» Required task:
Copy out word for word everything from the line containing "You are a GUI" down to the end of the listing. Omit the pictures from your answer.

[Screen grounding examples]
-- BEGIN --

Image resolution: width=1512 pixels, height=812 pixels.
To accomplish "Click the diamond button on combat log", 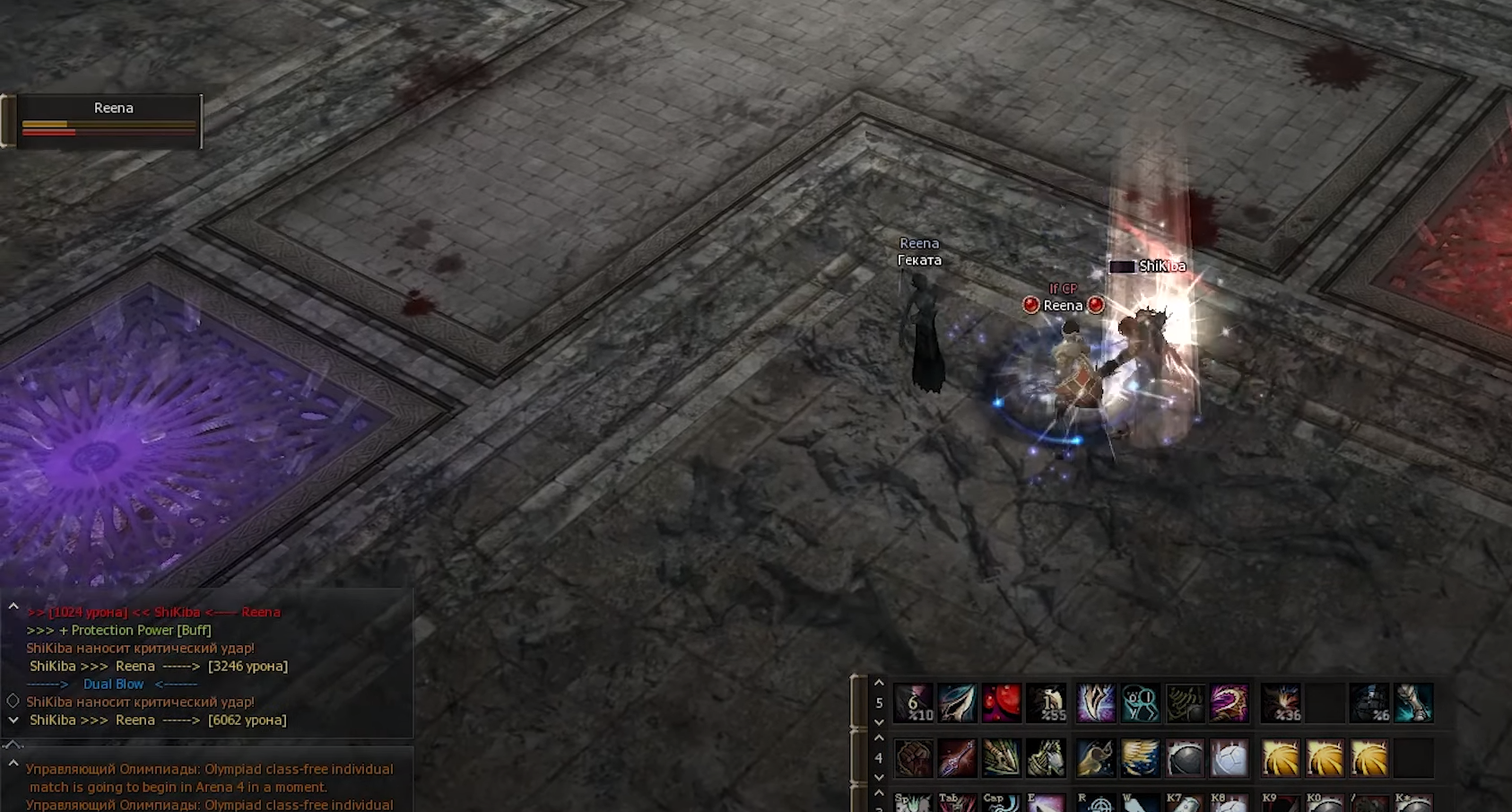I will click(x=13, y=701).
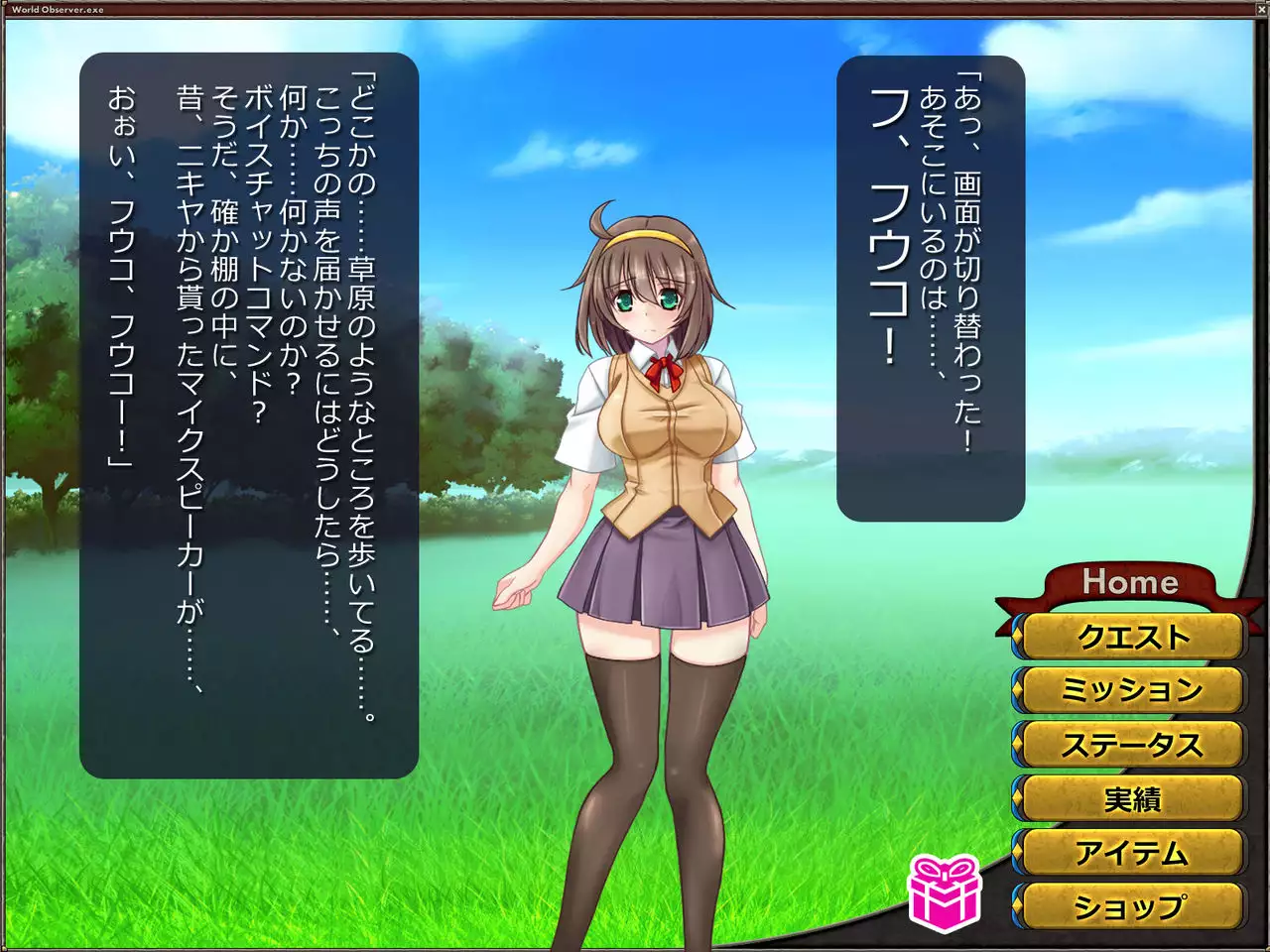
Task: Click the pink gift box icon
Action: point(944,892)
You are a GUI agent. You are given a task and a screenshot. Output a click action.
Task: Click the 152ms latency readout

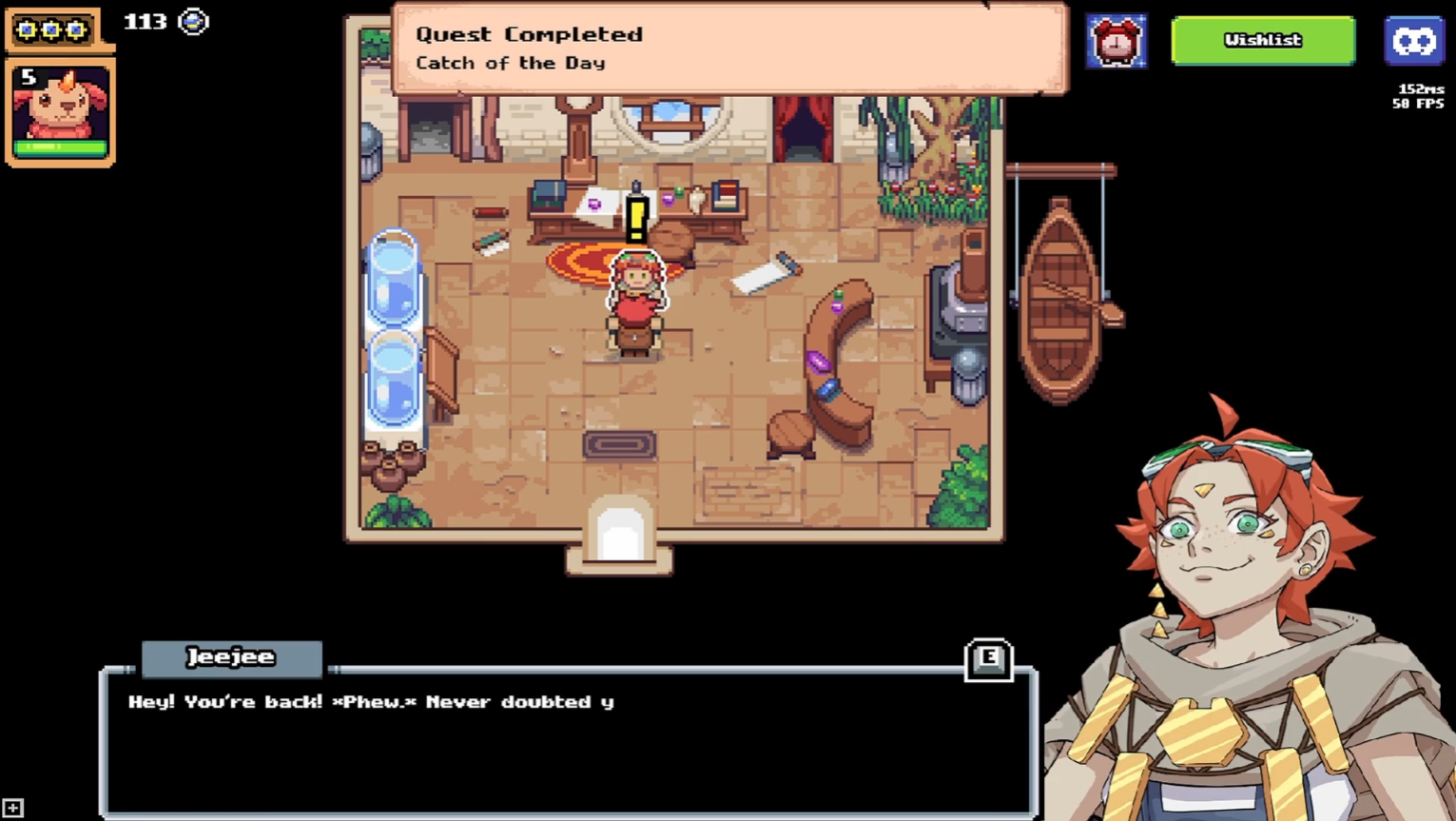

-- END --

» The solution:
You are a GUI agent. You are given a task and a screenshot. Output a click action.
Task: Click the 152ms latency readout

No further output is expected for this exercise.